The Byzantine consensus problem involves $n$ processes, out of which t < n could be faulty and behave arbitrarily. Three properties characterize consensus: (1) termination, requiring correct (non-faulty) processes to eventually reach a decision, (2) agreement, preventing them from deciding different values, and (3) validity, precluding ``unreasonable'' decisions. But, what is a reasonable decision? Strong validity, a classical property, stipulates that, if all correct processes propose the same value, only that value can be decided. Weak validity, another established property, stipulates that, if all processes are correct and they propose the same value, that value must be decided. The space of possible validity properties is vast. However, their impact on consensus remains unclear. This paper addresses the question of which validity properties allow Byzantine consensus to be solvable with partial synchrony, and at what cost. First, we determine necessary and sufficient conditions for a validity property to make the consensus problem solvable; we say that such validity properties are solvable. Notably, we prove that, if n <= 3t, all solvable validity properties are trivial (there exists an always-admissible decision). Furthermore, we show that, with any non-trivial (and solvable) validity property, consensus requires Omega(t^2) messages. This extends the seminal Dolev-Reischuk bound, originally proven for strong validity, to all non-trivial validity properties. Lastly, we give a general Byzantine consensus algorithm, we call Universal, for any solvable (and non-trivial) validity property. Importantly, Universal incurs O(n^2) message complexity. Thus, together with our lower bound, Universal implies a fundamental result in partial synchrony: with t \in Omega(n), the message complexity of all (non-trivial) consensus variants is Theta(n^2).

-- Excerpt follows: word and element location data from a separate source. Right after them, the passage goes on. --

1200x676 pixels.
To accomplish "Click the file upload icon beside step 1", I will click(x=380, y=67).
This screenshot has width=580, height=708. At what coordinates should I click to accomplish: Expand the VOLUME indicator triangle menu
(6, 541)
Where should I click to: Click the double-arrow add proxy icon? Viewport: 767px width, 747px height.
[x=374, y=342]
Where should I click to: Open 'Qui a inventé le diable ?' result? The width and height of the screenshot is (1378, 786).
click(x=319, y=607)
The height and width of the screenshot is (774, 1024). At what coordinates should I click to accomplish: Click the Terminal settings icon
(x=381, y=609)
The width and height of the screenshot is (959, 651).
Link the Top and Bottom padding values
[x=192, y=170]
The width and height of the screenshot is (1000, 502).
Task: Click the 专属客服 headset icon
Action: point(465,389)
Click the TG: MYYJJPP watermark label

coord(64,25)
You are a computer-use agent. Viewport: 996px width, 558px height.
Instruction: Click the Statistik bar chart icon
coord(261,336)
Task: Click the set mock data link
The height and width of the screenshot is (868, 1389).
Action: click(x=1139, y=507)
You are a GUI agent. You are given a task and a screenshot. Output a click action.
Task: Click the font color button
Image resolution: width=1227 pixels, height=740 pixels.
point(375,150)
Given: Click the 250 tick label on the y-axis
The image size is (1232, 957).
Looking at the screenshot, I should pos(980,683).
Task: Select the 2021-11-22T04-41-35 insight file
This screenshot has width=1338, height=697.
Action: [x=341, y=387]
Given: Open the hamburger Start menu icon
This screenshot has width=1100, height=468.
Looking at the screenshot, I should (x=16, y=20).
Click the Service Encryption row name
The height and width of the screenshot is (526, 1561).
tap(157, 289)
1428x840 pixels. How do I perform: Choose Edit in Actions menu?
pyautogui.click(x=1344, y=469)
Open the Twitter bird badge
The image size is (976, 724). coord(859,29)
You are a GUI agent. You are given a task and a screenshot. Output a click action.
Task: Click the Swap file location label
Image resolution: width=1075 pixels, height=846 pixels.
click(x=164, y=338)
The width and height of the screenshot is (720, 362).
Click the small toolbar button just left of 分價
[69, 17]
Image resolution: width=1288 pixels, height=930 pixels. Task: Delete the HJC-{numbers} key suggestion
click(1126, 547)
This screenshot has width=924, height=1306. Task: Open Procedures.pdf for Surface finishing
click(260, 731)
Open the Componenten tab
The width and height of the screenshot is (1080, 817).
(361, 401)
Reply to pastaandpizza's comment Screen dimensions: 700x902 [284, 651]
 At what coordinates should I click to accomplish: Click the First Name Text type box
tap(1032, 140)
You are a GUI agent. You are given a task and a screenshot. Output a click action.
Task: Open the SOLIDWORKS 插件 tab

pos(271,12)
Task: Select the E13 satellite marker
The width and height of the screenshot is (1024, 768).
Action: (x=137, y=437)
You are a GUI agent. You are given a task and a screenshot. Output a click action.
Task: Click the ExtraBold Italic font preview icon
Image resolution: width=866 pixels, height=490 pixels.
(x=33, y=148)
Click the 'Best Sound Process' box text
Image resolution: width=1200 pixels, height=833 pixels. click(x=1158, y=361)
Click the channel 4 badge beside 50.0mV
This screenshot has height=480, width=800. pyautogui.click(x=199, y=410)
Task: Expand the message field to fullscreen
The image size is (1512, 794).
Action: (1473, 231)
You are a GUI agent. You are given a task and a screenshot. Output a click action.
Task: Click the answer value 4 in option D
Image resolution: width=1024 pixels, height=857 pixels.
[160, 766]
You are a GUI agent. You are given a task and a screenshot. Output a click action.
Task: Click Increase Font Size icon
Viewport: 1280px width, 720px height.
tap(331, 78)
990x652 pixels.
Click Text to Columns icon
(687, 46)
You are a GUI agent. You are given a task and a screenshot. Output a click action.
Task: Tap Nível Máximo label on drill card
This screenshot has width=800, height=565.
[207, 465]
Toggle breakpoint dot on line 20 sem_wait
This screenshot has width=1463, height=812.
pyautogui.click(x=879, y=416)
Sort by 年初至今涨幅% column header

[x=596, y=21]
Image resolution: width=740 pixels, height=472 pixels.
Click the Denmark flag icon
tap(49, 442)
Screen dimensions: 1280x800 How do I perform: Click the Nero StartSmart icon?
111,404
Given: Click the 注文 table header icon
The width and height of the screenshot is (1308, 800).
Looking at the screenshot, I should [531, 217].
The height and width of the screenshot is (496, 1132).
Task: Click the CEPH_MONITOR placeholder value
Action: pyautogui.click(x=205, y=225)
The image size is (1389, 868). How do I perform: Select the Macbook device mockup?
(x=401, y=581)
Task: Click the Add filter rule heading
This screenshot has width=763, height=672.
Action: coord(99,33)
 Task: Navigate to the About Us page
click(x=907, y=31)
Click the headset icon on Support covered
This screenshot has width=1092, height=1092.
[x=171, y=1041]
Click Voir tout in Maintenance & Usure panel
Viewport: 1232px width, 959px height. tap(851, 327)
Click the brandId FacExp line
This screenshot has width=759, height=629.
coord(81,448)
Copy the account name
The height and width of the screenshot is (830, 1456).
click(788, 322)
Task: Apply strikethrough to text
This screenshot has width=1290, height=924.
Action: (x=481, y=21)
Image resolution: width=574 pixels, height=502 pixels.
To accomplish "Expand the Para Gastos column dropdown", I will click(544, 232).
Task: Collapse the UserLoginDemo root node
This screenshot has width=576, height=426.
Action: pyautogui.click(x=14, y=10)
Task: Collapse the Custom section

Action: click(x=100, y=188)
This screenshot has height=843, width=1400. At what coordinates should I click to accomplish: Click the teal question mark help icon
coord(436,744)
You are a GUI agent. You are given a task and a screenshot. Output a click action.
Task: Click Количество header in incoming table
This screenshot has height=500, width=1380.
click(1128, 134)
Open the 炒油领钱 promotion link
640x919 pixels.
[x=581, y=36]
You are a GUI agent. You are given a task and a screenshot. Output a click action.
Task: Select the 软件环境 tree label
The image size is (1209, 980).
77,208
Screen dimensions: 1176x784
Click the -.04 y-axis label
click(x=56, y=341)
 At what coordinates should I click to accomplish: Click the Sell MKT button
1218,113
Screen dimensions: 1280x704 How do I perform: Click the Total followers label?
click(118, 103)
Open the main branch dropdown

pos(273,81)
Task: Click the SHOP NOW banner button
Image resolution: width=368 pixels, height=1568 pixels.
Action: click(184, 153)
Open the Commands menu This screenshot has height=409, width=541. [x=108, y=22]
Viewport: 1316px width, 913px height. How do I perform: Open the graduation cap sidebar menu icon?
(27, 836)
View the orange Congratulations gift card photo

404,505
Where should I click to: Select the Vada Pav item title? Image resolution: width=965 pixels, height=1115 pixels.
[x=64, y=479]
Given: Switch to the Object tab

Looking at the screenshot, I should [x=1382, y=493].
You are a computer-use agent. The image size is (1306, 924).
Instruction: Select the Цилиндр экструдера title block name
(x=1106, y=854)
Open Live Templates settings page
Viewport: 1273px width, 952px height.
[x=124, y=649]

翻译：拜占庭共识问题涉及$n$个进程，其中$t < n$个进程可能出现故障并以任意方式运行。共识需满足三个特性：（1）终止性，要求正确（无故障）进程最终达成决策；（2）一致性，防止它们做出不同决策；（3）有效性，排除“不合理”的决策。然而，何为合理决策？强有效性（一种经典属性）规定：若所有正确进程提议相同值，则只能决策该值。弱有效性（另一种已确立属性）规定：若所有进程均正确且提议相同值，则必须决策该值。可能的有效性属性空间极为广阔，但其对共识的影响尚不明确。本文探讨何种有效性属性能使拜占庭共识在部分同步条件下可解，以及需要何种代价。首先，我们确定了有效性属性使共识问题可解的充要条件；我们将此类有效性属性称为“可解性”。值得注意的是，我们证明：若$n \leq 3t$，则所有可解的有效性属性都是平凡的（即存在始终可接受的决策）。此外，我们证明：对于任何非平凡（且可解）的有效性属性，共识需要$\Omega(t^2)$条消息。该结果将最初针对强有效性证明的经典Dolev-Reischuk界扩展至所有非平凡有效性属性。最后，我们提出一个通用拜占庭共识算法（称为Universal），适用于任何可解（且非平凡）的有效性属性。重要的是，Universal的消息复杂度为$O(n^2)$。因此，结合下界，Universal揭示了部分同步条件下的基本结论：当$t \in \Omega(n)$时，所有（非平凡）共识变种的消息复杂度均为$\Theta(n^2)$。